- [Texte fourni]:

Avec la publication de « Les vains efforts d’un idiot » de Noh Su-hyeong en 1924, le manhwa adopte la convention occidentale des bulles de dialogue. Profitant de cet essor, An Sukju présente le premier manhwa pour enfants en 1925.
Hélas, les invasions nippones en Mandchourie et en Chine vont mettre un terme à cette lancée : les journaux coréens cessent d’être publiés. Le manhwa, alors quasi exclusivement publié dans ces derniers, est particulièrement ciblé car vecteur de culture et d’éducation.
Parallèlement, la bande dessinée japonaise est elle largement utilisée à des fins de propagande : l’objectif est d’inciter les Coréens à produire plus de riz, lequel servira de tribut pour le Japon.
1946-1960 : reprise du développement
La Corée délivrée de la guerre, le développement des manhwas reprend immédiatement. Les thèmes abordés concernent alors essentiellement la guerre de Corée (1950-1953), mais la critique trop intensive reste sévèrement punie. Kim Yong-hwan crée le professeur Kojubu, premier personnage populaire de la bande dessinée coréenne. Kim Sung-hwan vante pour sa part les prouesses des soldats du Sud grâce au soldat Totori, personnage également très populaire en ces temps troublés.[3]
Les manhwas pour adultes voient également le jour, et c’est à cette période que l’on trouve une pléthore de titres plagiant les mangas japonais. Plusieurs revues font leur apparition pour la première fois :
– « Le lapin et la tortue » de Kim Yonghwa en 1946, premier album coréen ;
– « Défilé de manhwas » en 1948, premier magazine consacré au manhwa ;
– « Actualité en manhwa » en 1949, premier magazine hebdomadaire (vendu à 45000 exemplaires environ) ;
– « Le monde du manhwa » de Kim Sungok en 1956, premier mensuel pour enfants.
Dans la seconde moitié des années 50, l’emploi des bulles de dialogue devient systématique, et la bande dessinée coréenne est alors employée à deux principales fins totalement distinctes :
– sous forme de tract, d’affiche, en tant que vecteur de propagande du gouvernement ;
– à bas prix et fantaisiste, afin d’apaiser les enfants traumatisés par la guerre de Corée.
C’est également dans les années 50 que débute la carrière de Kim Seong-hwan, manhwaga[4] extrêmement critique qui cible principalement l’hypocrisie des flatteurs vis-à-vis du pouvoir en place. Créateur de plus de dix mille parodies cinglantes, il dénonce notamment l’autocratie de Syngman Rhee, premier président sud-coréen, et plus tard le coup d’Etat de Park Chung-hee. Avec un tel acharnement, il sera méprisé par les politiciens, fortement censuré et même arrêté par les forces de l’ordre.[5] Notons tout de même l’incroyable longévité de son œuvre « Kobau », publiée pendant plus de cinquante ans.

- [Données d'entrée]:
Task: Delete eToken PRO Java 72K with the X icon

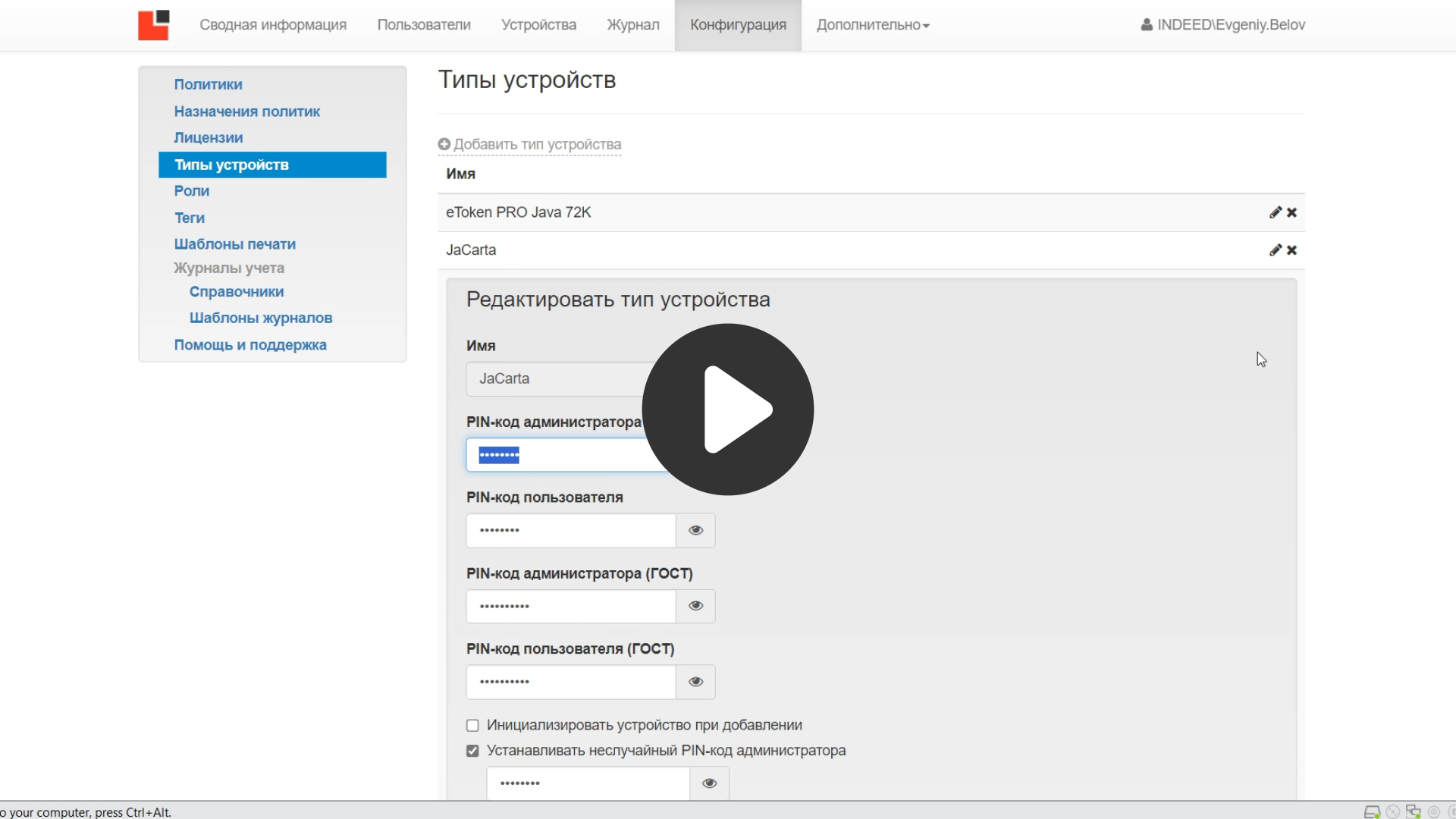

---

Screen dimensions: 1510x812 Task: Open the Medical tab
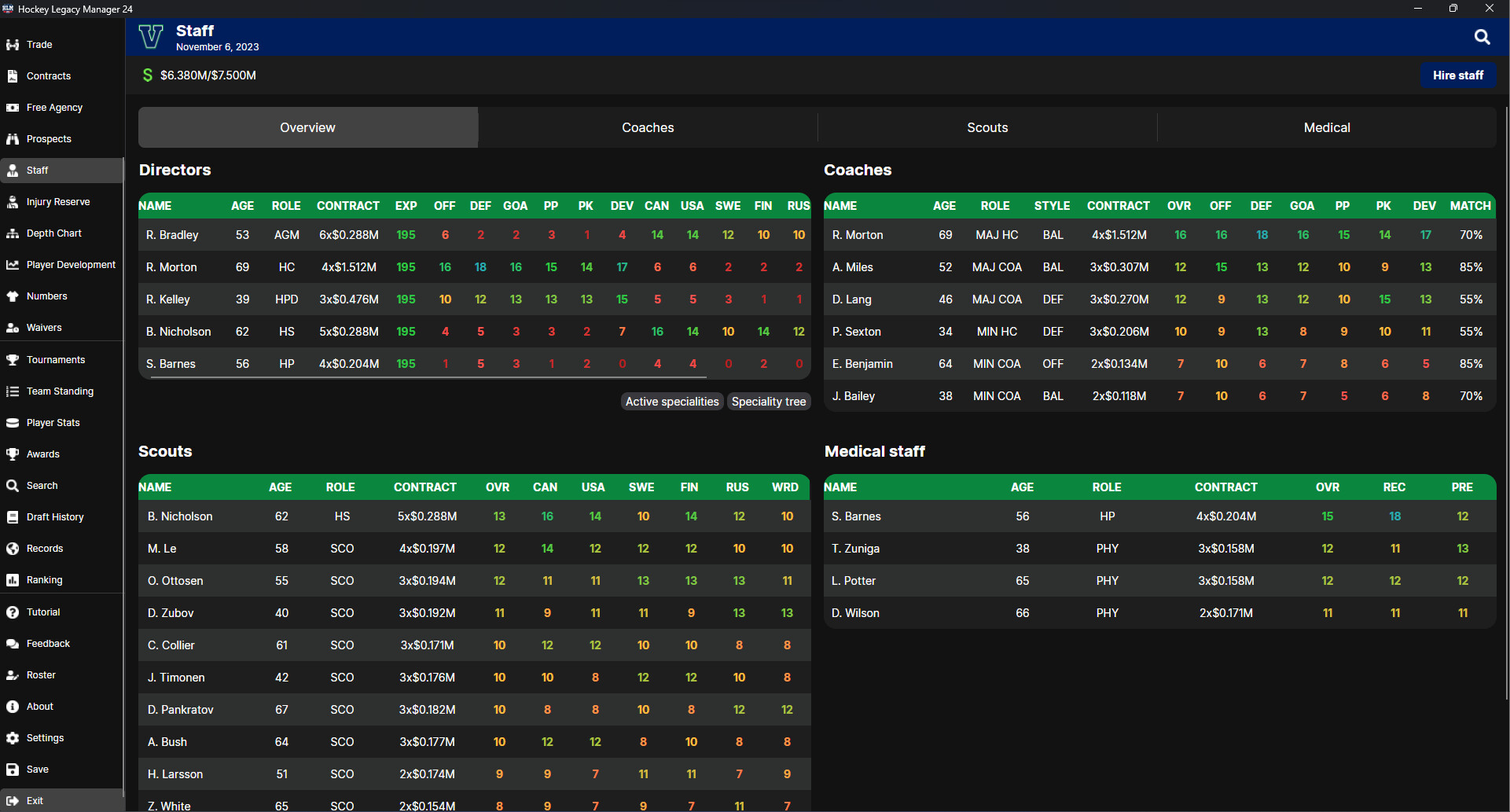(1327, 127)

* * *

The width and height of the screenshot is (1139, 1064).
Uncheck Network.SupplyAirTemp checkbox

- [Travail demandé]:
[1] Dans les enregistrements, commence à la ligne qui contient « The width and » et arrête-toi après celle qui contient « Uncheck Network.SupplyAirTemp checkbox ». Recopie ces lignes en remplaçant « Uncheck » par « Check », sans rien changer d'autre.
[2] Poursuis le texte sur l'histoire du manhwa après sa dernière phrase.

- [Ensemble des réponses]:
[1]
The width and height of the screenshot is (1139, 1064).
Check Network.SupplyAirTemp checkbox

[2]
1960-1970 : le manhwa pour enfants
Il se développe pour deux principales raisons :
– les manhwabangs[6] sont très bon marché, et deviennent de ce fait très rapidement de véritables paradis pour enfants, un havre d’imaginaire et de rêve ;
– l’Etat coréen mène une politique visant à tout contrôler, manhwas compris. Il pratique la censure à outrance afin de s’aligner sur le contrôle des mouvements communistes de l’époque.
De tels critères permettent une réelle explosion du manhwa, principalement parce que les histoires pour enfants qui y sont dessinées permettent une critique indirecte du gouvernement et de sa politique de contrôle et de censure.[7]
En 1968, l’ « Association des auteurs de manhwas pour enfants de Corée » est créée. Il s’agit de la première personne juridique pour la bande dessinée coréenne. Avec elle, tout un système éditorial est mis en place : des dizaines de magazines quotidiens, hebdomadaires et mensuels inondent le marché.
Les années 60 voient également naître le personnage Taengi, issu de l’imagination d’Im Chang. Héros de très nombreux manhwas pour enfants comme « Le chien préféré de Taengi », ledit personnage aux formes arrondies sera le modèle de nombreux auteurs.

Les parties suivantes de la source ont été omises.